### ESTRATTO DEL DOCUMENTO
================

Nel Regolamento non sono disciplinati il Consiglio comunale aperto e la conferenza di bilancio, modalità che consentono un vero dialogo tra i cittadini e la propria amministrazione; ciò non è casuale ma è l’esito di una precisa volontà del precedente Consiglio comunale.
Nel Regolamento vi è un numero ricorrente: cinquecento. E’ il numero di firme di cittadini richiesto per attivare le istanze, le petizioni, le proposte, i referenda, numero non facile da raggiungere, che decisamente scoraggia la partecipazione attiva dei cittadini alla gestione della cosa pubblica.
Allargando il tema della partecipazione e della trasparenza, va ricordato che il precedente Consiglio comunale ha de-finanziato le attività statistiche Comune di Albano, così che non vengono più raccolti i dati e diffuse pubblicazioni come l’Annuario statistico. Si tratta di un passo indietro – nel passato il Comune di Albano veniva segnalato come uno dei casi di successo nell’ambito del Sistema Statistico Nazionale. L’attuale amministrazione sta seguendo la stessa linea politica di disinteresse per la fonte primaria di conoscenza che priva non solo i cittadini di informazioni quantitative sulla loro vita, ma la stessa amministrazione comunale di un elemento essenziale per la programmazione e la gestione. Un caso specifico è rappresentato dal Documento Unico di Programmazione (DUP) che dovrebbe illustrare ai cittadini le linee programmatiche a medio termine della città basate su analisi e dati, ma che fallisce sistematicamente, ogni anno, l’obiettivo non soltanto per l’assenza di programmazione, ma anche per la mancanza di una conoscenza quantitativa della vita e delle caratteristiche della comunità cittadina. Va aggiunto che una recente offerta di produzione e di elaborazione di statistiche sulla città di Albano non ha ricevuto neanche una formale risposta da parte dell’amministrazione.

================

### VOCI DA ELABORARE
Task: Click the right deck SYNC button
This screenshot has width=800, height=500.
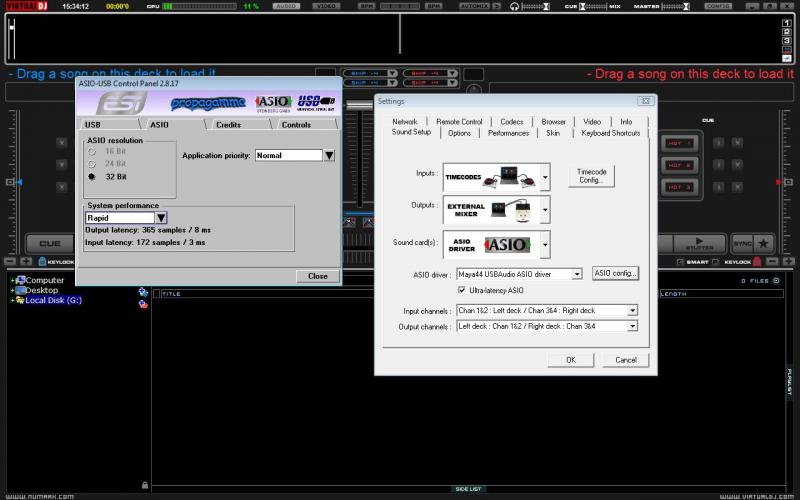Action: pyautogui.click(x=741, y=243)
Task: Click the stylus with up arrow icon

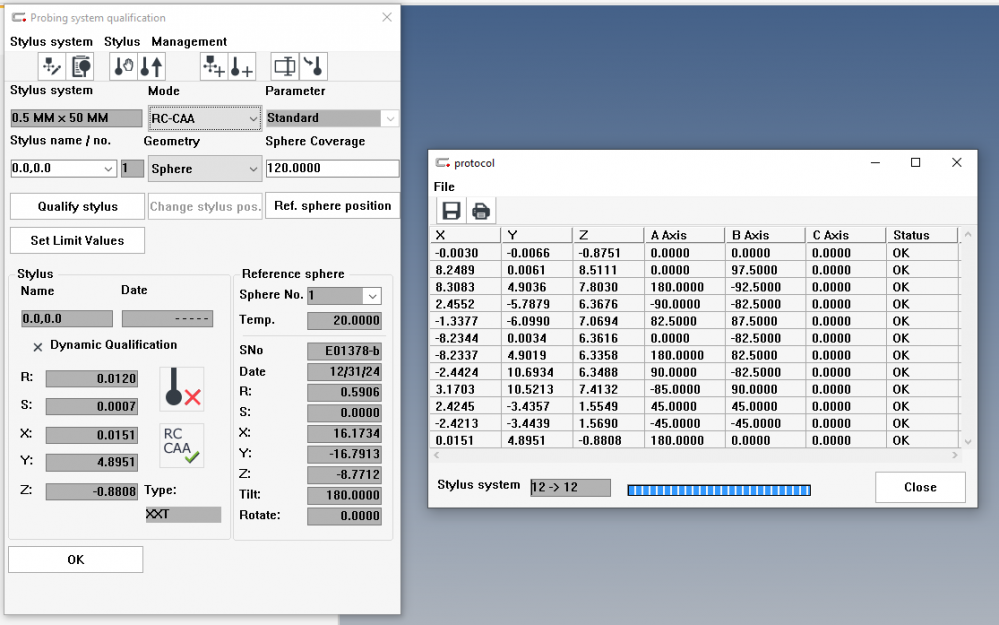Action: pos(152,66)
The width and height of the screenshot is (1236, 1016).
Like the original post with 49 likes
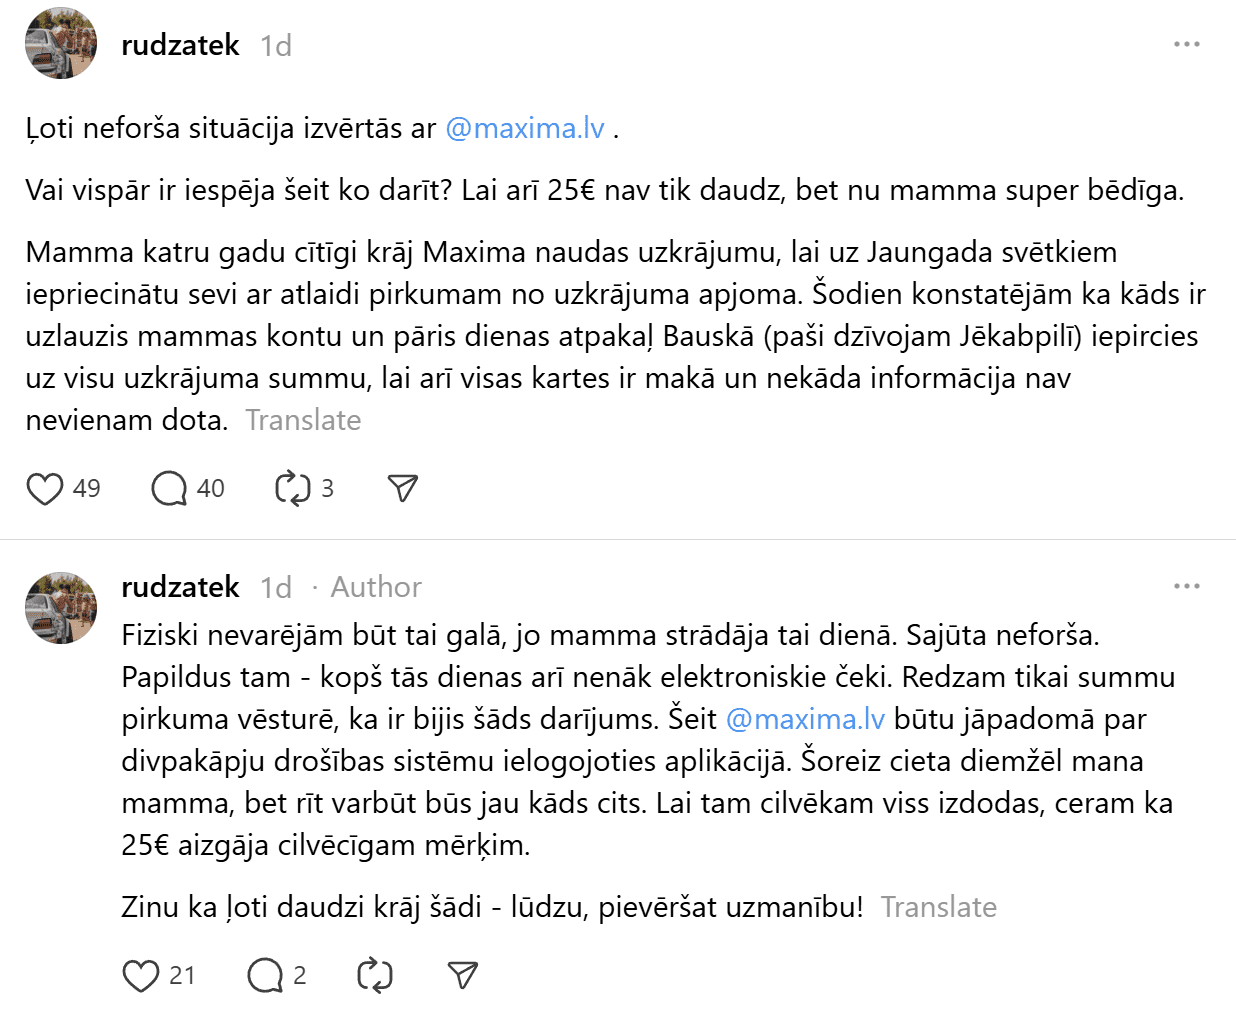click(x=45, y=489)
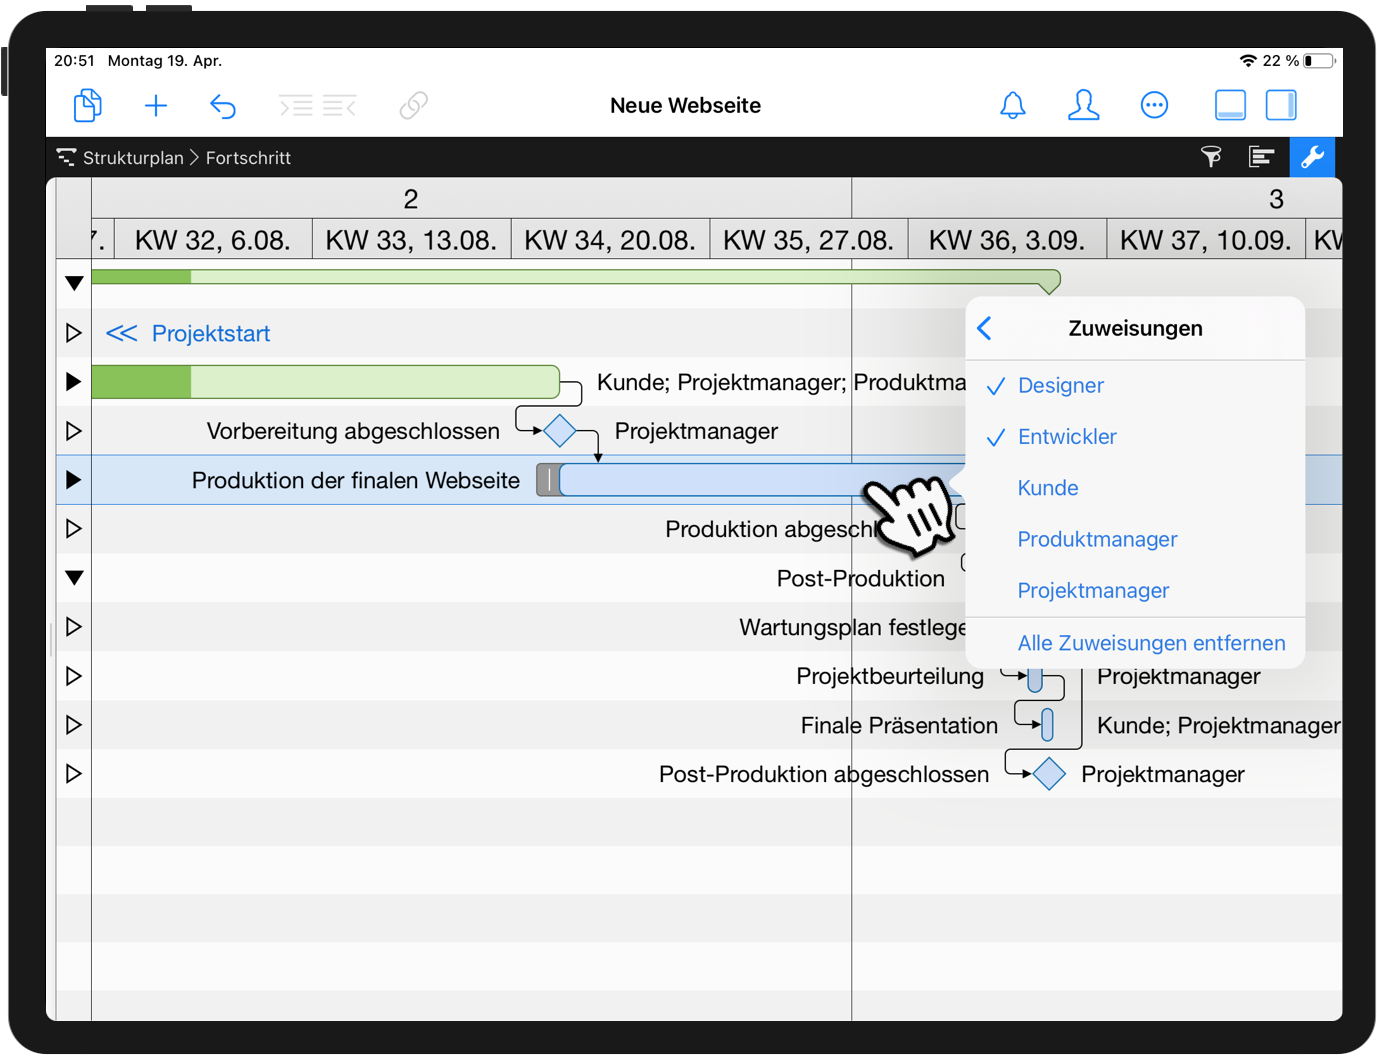The width and height of the screenshot is (1377, 1058).
Task: Open the link dependencies tool
Action: pos(414,105)
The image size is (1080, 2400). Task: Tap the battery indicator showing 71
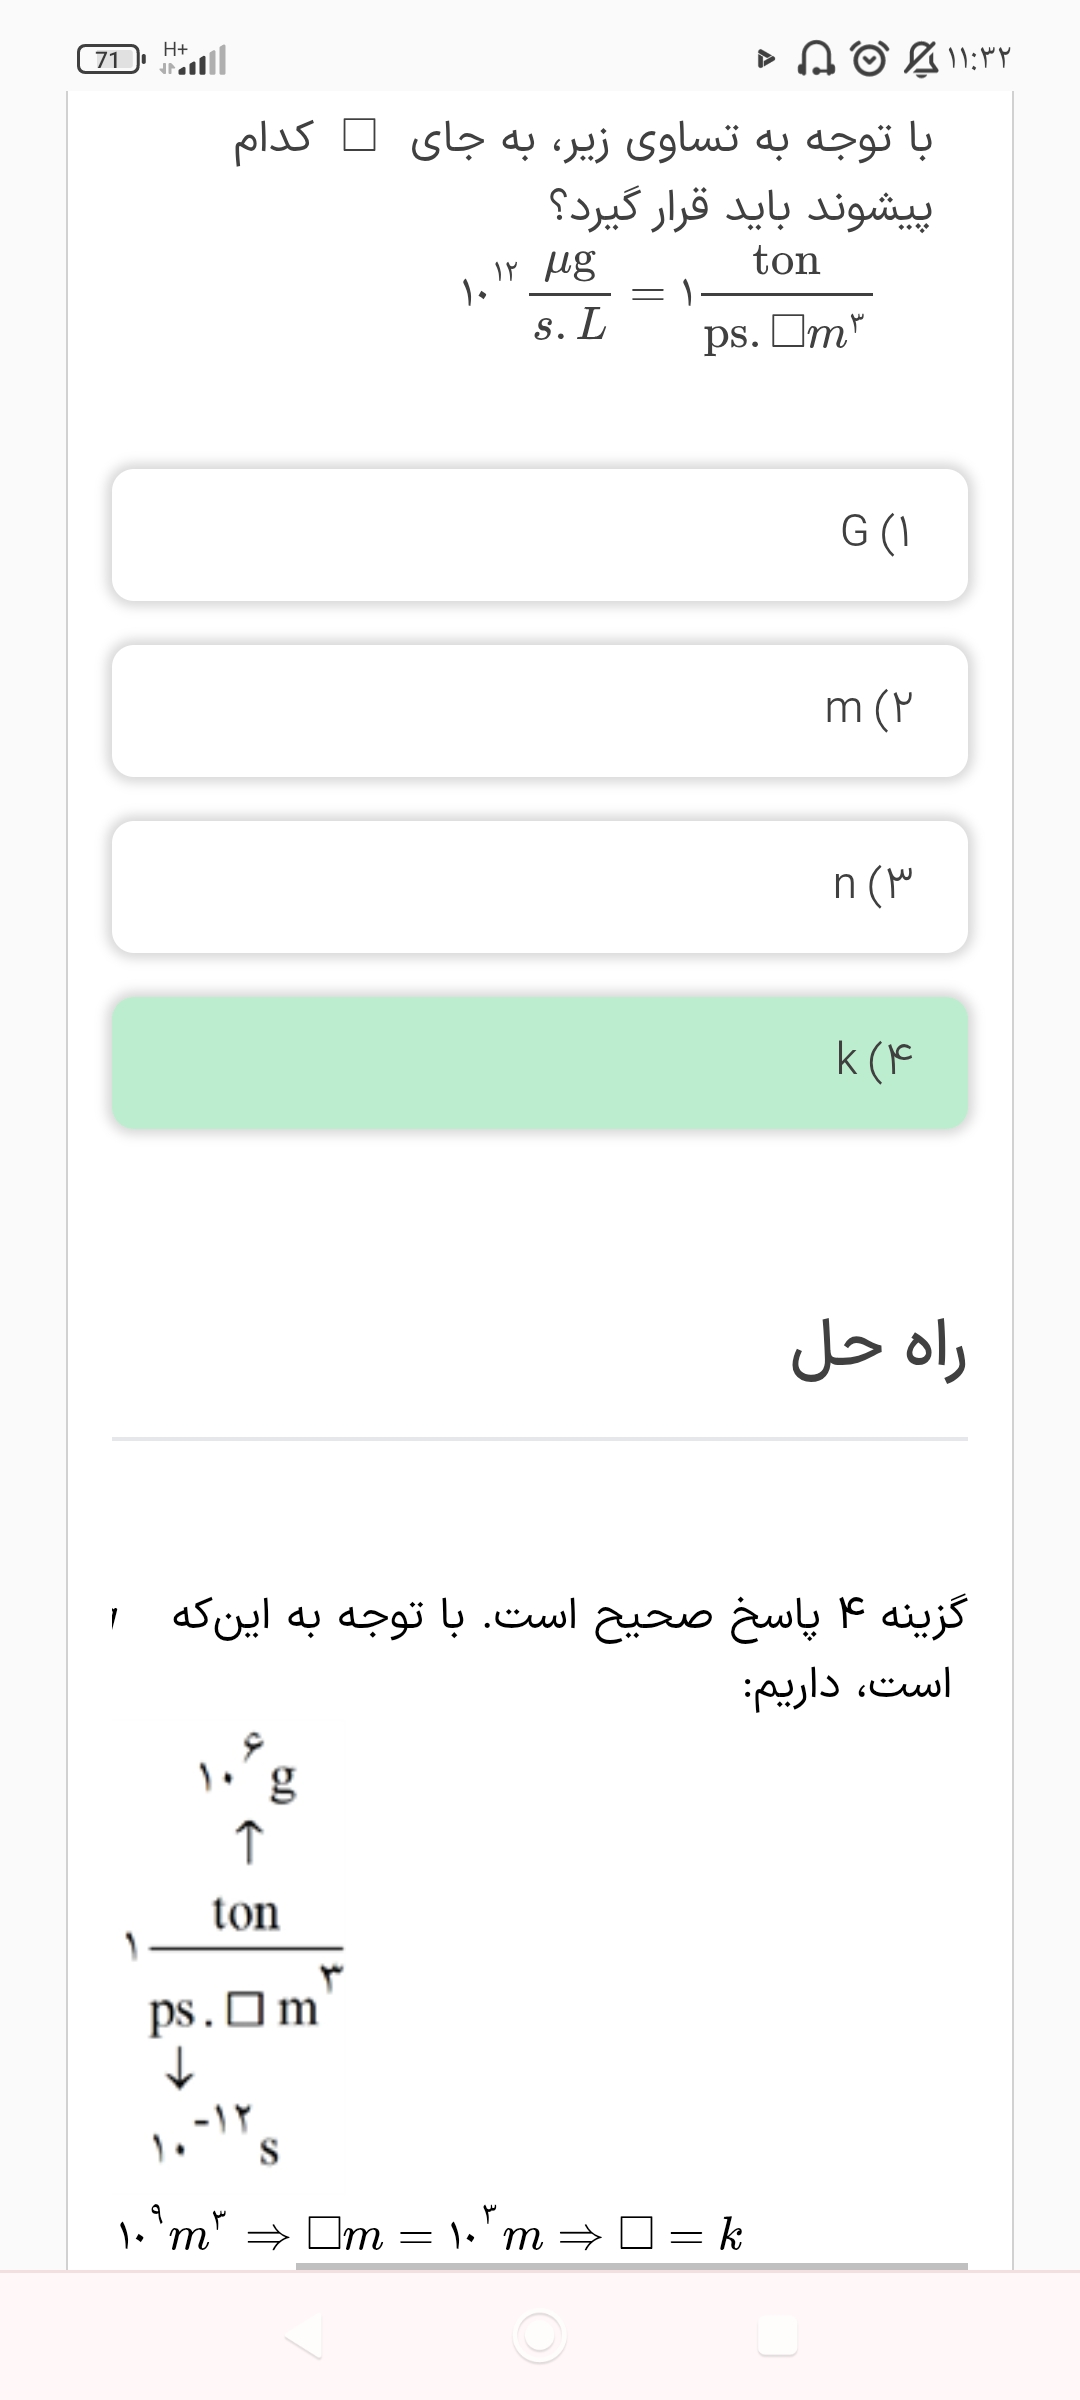[x=112, y=60]
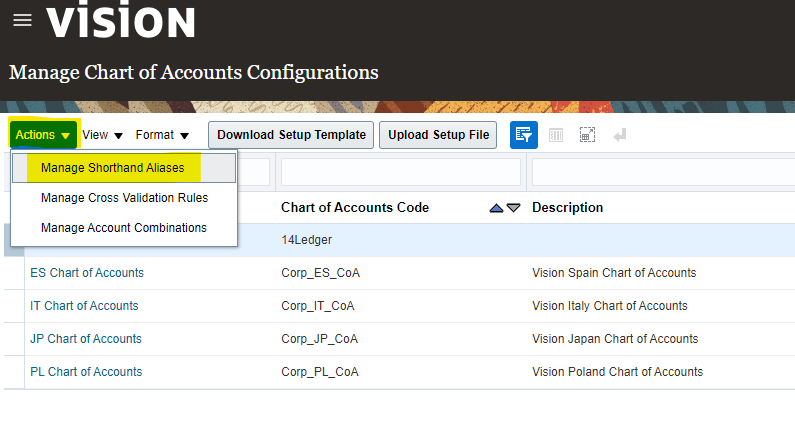Click the Description column filter field
Image resolution: width=795 pixels, height=422 pixels.
(x=660, y=172)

================

### SERIE DI ESERCIZI
1. Rispondi a queste domande sull'estratto:
(a) Quante firme di cittadini richiede il Regolamento per attivare istanze, petizioni, proposte e referenda?
(b) Quale pubblicazione non viene più diffusa da quando il precedente Consiglio comunale ha de-finanziato le attività statistiche?
(c) Che cosa non ha ricevuto neanche una formale risposta da parte dell'amministrazione?
2. Per favore, disponi le righe delle voci qui sopra come tabella Markdown con le colonne «Posizione» (numero progressivo) e «Testo». Tralascia le righe vuote e le immagini.

### RISPOSTE ALL'ESERCIZIO
1.
(a) Cinquecento.
(b) L'Annuario statistico.
(c) Una recente offerta di produzione e di elaborazione di statistiche sulla città di Albano.

2.
| Posizione | Testo |
|---|---|
| 1 | Task: Click the right deck SYNC button |
| 2 | This screenshot has width=800, height=500. |
| 3 | Action: pyautogui.click(x=741, y=243) |
| 4 | Task: Click the stylus with up arrow icon |
| 5 | Action: pos(152,66) |
| 6 | The width and height of the screenshot is (1236, 1016). |
| 7 | Like the original post with 49 likes |
| 8 | click(x=45, y=489) |
| 9 | The width and height of the screenshot is (1377, 1058). |
| 10 | Task: Open the link dependencies tool |
| 11 | Action: pos(414,105) |
| 12 | The image size is (1080, 2400). Task: Tap the battery indicator showing 71 |
| 13 | [x=112, y=60] |
| 14 | Click the Description column filter field |
| 15 | Image resolution: width=795 pixels, height=422 pixels. |
| 16 | (x=660, y=172) |